I shoot her a look. She doesn’t back down. She’s a city girl, but not soft. There’s something in her stance, chin lifted, shoulders squared, that says she’s not easily rattled. Even out here. Even staring down a sweaty, shirtless stranger with an axe.
“I’m not a story,” I tell her.
She shrugs. “Everyone’s a story.”
“Well, I don’t want to be yours.”
The log splits clean under my next swing. She watches me, her lips slightly parted, her eyes tracing the movement.
Yeah, she’s checking me out. She tries not to show it, but I see the flush in her cheeks, the way her gaze flicks over my chest, then quickly away.
“Look,” she says, a little breathier now. “I’m not here to make your life difficult. I just want a quote. Maybe a short interview. Something about how a town full of hot, antisocial men became the internet’s favorite fantasy.”
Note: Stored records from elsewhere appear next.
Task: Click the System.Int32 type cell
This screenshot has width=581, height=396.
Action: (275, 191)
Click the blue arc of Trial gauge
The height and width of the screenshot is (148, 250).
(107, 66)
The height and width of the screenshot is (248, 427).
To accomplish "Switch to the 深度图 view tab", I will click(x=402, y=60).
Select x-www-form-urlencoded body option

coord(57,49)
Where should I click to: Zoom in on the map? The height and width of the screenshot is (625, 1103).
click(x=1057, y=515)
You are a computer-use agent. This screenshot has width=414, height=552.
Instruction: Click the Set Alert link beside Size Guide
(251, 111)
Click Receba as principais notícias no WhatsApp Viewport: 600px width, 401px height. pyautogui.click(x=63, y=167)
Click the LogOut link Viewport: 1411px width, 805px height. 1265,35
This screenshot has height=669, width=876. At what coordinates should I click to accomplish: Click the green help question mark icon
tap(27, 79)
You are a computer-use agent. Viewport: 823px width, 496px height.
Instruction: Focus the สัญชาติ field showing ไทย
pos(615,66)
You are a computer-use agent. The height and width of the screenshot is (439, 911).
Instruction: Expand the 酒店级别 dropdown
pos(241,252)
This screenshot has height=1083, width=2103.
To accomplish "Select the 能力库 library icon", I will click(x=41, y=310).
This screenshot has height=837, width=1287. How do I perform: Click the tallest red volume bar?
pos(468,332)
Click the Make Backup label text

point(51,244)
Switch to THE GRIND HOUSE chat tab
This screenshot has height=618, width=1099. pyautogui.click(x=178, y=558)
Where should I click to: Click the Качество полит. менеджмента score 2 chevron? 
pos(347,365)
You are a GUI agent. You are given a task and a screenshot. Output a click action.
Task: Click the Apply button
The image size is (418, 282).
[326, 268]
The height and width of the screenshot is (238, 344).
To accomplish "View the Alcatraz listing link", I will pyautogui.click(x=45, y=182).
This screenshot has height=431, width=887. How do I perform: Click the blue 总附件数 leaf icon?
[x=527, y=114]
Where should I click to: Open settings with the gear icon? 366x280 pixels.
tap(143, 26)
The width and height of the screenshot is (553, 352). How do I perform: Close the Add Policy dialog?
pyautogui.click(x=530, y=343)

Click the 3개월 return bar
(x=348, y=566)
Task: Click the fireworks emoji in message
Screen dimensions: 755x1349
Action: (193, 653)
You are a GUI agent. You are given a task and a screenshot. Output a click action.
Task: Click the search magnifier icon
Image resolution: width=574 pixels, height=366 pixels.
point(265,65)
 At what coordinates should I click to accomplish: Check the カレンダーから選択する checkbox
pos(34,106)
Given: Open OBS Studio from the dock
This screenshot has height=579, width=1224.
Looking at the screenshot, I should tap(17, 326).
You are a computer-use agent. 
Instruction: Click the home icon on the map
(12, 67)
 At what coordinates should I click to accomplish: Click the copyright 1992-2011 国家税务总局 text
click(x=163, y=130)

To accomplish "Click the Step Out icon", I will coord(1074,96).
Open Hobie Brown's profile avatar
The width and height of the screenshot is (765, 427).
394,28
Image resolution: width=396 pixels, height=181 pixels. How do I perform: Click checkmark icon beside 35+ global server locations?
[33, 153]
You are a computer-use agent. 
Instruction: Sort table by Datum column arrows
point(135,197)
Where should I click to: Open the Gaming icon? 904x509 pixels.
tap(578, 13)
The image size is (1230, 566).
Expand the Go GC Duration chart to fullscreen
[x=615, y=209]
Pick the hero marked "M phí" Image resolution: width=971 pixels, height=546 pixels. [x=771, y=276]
“There’s no fantasy here,” I say flatly.
She makes a sound, half laugh, half scoff, and pulls her phone from her pocket. Swipes to something and holds it up.
It’s me. Or at least, the version of me Dottie captured that snowy afternoon a few winters back. Flannel. Beard full of snow. Eyes like I hadn’t slept in a week. Yeah. Fantasy.
“Tell that to the 820,000 people who liked this,” she says. “You’ve been turned into a lumberjack thirst meme.”